When I got back from work that night, Brett, my redhead, was sitting at the kitchen table. She didn't have a shift that week at the hospital, so I was surprised to see her up and about. It was 2:00 a.m. I had finished up being a night watchman at the dog-food plant, hoping my buddy Leonard would be back soon from Michigan, where he had gone after someone in some case he had hired out to do for our friend Marvin and the detective agency Marvin owned. We did freelance work like that from time to time.

– Joe R. Lansdale, "Bent Twig: A Hap and Leonard Adventure"

This is another tough one. Gaiman's passage is exciting and detailed. Lansdale's passage carries a lot of setting information and introduces you to a cast of characters, and... Oh, who am I kidding? This isn't even a contest. Come on, people.

Decision: "How the Marquis Got His Coat Back", by knockout.

* * *

Okay, that was somewhat unfair. On the one hand, Neil Gaiman is a writing god.

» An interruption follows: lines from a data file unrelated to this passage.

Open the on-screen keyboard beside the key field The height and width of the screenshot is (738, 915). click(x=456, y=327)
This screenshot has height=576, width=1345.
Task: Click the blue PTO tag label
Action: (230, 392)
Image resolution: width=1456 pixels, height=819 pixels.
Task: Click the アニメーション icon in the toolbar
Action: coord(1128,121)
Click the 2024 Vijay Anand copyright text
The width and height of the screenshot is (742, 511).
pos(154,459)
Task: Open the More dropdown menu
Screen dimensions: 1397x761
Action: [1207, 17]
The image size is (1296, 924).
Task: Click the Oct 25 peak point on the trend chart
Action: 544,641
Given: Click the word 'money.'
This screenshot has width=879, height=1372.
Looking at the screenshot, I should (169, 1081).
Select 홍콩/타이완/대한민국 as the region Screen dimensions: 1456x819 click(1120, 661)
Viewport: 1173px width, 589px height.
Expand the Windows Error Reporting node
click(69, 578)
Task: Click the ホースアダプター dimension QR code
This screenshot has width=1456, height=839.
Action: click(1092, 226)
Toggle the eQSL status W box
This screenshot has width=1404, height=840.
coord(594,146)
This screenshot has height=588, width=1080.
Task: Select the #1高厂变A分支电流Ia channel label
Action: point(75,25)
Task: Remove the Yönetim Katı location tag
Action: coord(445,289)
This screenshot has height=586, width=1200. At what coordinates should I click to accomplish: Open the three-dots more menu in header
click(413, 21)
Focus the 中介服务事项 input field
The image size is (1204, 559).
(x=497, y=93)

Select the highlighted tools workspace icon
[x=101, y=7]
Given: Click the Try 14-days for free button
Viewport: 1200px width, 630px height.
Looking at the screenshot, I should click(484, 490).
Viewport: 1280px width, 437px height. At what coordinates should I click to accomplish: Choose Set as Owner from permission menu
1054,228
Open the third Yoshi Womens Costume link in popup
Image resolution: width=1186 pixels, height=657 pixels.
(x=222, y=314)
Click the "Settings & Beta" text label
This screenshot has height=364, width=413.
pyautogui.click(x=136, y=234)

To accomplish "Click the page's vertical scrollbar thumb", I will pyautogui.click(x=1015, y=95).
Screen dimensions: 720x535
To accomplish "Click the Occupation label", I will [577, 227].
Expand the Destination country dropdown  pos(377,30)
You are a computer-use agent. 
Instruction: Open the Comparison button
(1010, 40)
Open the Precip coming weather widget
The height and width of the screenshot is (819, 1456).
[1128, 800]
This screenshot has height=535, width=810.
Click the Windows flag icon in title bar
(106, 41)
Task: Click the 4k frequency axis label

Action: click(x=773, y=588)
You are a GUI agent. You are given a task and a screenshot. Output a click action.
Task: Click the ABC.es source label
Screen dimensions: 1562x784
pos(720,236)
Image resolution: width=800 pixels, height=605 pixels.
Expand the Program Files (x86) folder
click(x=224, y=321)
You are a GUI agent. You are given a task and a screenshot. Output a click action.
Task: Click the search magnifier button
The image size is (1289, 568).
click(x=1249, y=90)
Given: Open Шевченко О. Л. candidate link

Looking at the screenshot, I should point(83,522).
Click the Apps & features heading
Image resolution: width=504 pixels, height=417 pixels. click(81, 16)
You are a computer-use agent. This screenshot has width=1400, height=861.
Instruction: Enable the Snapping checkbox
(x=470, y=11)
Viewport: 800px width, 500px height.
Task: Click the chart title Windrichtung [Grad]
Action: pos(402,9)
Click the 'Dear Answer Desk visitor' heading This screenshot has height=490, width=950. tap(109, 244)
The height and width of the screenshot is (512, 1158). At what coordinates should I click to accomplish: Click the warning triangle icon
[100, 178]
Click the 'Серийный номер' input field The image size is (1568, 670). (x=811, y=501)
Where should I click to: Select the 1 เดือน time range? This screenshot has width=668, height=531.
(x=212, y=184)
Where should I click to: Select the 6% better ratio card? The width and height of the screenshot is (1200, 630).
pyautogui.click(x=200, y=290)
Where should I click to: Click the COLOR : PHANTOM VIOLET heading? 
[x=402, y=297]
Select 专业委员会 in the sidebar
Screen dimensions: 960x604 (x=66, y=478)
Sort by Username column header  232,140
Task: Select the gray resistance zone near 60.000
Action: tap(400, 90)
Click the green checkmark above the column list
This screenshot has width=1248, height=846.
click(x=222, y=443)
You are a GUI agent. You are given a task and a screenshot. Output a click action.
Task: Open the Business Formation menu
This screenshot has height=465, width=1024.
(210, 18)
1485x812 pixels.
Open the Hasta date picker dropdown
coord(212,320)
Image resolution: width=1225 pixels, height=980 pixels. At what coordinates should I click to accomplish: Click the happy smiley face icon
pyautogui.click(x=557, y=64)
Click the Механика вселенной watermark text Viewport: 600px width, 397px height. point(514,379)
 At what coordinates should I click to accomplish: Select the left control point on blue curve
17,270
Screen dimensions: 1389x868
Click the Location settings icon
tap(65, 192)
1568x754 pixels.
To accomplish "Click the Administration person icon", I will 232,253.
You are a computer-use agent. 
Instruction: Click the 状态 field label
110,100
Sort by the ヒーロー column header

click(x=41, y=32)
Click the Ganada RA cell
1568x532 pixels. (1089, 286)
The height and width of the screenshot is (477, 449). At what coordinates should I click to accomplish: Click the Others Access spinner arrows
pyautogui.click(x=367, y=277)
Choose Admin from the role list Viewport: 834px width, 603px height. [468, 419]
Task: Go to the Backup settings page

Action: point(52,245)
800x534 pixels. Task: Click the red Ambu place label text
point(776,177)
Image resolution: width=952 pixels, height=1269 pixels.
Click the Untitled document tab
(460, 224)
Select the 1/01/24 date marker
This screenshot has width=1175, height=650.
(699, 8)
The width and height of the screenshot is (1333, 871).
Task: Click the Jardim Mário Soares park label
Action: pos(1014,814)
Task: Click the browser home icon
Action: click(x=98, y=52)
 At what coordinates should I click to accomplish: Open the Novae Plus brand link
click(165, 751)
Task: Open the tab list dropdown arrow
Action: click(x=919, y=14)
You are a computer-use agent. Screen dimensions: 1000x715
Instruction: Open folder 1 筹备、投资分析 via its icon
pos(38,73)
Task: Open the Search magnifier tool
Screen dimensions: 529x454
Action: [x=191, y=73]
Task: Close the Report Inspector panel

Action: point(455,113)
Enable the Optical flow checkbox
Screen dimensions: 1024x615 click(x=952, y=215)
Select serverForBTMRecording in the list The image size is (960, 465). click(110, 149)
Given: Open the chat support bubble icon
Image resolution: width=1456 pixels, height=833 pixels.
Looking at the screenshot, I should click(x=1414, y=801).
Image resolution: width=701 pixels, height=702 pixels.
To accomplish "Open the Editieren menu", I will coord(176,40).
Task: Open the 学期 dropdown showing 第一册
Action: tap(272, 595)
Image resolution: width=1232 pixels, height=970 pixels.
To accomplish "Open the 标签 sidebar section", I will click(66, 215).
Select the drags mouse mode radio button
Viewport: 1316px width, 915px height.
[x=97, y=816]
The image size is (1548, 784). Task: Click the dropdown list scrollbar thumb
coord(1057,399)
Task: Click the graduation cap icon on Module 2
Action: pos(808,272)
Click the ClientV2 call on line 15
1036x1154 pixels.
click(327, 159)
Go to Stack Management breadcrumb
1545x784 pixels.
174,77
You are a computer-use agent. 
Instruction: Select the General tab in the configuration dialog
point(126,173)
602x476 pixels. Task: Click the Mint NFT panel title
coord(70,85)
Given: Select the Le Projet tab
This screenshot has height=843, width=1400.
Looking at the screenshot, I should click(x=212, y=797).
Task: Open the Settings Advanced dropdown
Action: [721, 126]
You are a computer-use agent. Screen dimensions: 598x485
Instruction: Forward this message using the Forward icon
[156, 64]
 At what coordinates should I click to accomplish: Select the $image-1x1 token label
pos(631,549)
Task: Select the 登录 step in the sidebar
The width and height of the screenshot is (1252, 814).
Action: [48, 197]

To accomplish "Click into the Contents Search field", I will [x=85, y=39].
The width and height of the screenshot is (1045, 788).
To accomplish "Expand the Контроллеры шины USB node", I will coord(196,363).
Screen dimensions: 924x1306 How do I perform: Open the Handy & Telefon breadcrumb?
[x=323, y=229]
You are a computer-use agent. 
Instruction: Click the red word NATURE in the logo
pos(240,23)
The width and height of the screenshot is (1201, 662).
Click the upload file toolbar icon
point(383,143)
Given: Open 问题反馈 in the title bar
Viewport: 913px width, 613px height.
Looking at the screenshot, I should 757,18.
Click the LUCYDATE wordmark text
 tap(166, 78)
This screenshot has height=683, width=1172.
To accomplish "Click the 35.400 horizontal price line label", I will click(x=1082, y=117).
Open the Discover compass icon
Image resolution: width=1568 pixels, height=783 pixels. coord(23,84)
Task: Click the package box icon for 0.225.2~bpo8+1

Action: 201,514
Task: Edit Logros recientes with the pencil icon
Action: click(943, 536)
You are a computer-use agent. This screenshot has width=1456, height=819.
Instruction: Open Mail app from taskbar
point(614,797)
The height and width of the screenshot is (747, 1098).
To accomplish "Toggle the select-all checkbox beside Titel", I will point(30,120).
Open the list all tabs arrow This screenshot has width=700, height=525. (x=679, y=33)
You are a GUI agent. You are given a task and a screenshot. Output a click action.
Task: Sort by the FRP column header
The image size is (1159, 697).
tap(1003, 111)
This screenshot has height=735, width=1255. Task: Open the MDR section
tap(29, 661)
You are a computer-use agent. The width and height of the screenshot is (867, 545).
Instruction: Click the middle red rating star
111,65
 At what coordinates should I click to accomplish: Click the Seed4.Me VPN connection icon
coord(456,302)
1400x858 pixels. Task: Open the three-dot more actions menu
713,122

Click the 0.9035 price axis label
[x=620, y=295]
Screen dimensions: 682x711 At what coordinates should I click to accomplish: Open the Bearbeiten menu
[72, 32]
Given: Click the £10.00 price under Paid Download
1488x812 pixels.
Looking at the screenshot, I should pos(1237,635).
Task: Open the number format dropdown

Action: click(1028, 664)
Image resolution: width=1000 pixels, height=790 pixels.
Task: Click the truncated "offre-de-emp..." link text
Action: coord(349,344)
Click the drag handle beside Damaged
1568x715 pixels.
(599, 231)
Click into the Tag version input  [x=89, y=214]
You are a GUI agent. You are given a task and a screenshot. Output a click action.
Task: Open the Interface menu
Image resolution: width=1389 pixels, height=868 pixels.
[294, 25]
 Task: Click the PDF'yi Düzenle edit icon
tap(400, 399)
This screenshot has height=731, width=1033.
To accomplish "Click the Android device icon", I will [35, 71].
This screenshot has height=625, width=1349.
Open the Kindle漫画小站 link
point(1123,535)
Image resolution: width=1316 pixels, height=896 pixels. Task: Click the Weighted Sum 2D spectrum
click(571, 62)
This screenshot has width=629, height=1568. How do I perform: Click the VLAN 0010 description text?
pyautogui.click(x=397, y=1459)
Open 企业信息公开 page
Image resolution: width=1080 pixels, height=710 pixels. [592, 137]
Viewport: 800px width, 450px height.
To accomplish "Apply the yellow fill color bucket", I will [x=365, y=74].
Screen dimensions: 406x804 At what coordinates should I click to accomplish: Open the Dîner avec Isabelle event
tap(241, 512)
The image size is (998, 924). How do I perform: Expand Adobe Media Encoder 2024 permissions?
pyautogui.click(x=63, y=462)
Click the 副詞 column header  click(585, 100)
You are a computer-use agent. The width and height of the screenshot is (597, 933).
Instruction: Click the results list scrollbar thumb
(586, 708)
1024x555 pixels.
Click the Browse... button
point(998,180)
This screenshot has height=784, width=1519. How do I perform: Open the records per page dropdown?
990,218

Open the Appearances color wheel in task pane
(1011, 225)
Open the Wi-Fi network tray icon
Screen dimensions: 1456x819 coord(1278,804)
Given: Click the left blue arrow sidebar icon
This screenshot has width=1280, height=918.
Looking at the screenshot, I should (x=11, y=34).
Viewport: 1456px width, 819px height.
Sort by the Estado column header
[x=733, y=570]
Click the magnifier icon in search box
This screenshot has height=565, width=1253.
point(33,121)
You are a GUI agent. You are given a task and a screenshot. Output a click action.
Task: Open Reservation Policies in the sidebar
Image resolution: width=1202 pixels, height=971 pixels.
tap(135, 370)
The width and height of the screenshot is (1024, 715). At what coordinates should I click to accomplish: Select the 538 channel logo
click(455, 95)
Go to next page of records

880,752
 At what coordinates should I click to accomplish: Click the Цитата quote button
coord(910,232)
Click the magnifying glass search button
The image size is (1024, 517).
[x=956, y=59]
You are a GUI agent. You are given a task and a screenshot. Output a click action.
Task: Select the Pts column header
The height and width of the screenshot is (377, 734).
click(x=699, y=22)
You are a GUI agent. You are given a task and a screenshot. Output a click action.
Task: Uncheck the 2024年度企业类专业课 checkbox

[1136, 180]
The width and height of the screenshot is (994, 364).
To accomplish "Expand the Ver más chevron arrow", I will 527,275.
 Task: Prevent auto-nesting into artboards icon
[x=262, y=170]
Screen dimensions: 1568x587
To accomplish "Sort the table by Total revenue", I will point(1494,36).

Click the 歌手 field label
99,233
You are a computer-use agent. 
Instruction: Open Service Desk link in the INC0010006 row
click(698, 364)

On the other, I went looking through the anthology for the least interesting passage I could find by a recognizable author. You can do good descriptive openings, but dropping into a well of mundanity with no clear plot and minimal character work isn't a great way to do it. Let's try this again, though I think this'll be our last one. Still looking at Rogues, still going long:

He was the grandson of a king, the brother of a king, husband to a queen. Two of his sons and three of his grandsons would sit the Iron Throne, but the only crown that Daemon Targaryen ever wore was the crown of the Stepstones, a meager realm he made himself with blood and steel and dragonfire, and soon abandoned.

– George R.R. Martin, "The Rogue Prince, or, A King's Brother"

It was raining when Amarelle Parathis went out just after sunset to find a drink, and there was strange magic in the rain. It came down in pale lavenders and coppers and reds, soft lines like liquid dusk that turned to luminescent mist on the warm pavement. The air itself felt like champagne bubbles breaking against the skin. Over the dark shapes of distant rooftops, blue-white lightning blazed, and stuttering thunder chased it. Amarelle would have sworn she heard screams mixed in with the thunder.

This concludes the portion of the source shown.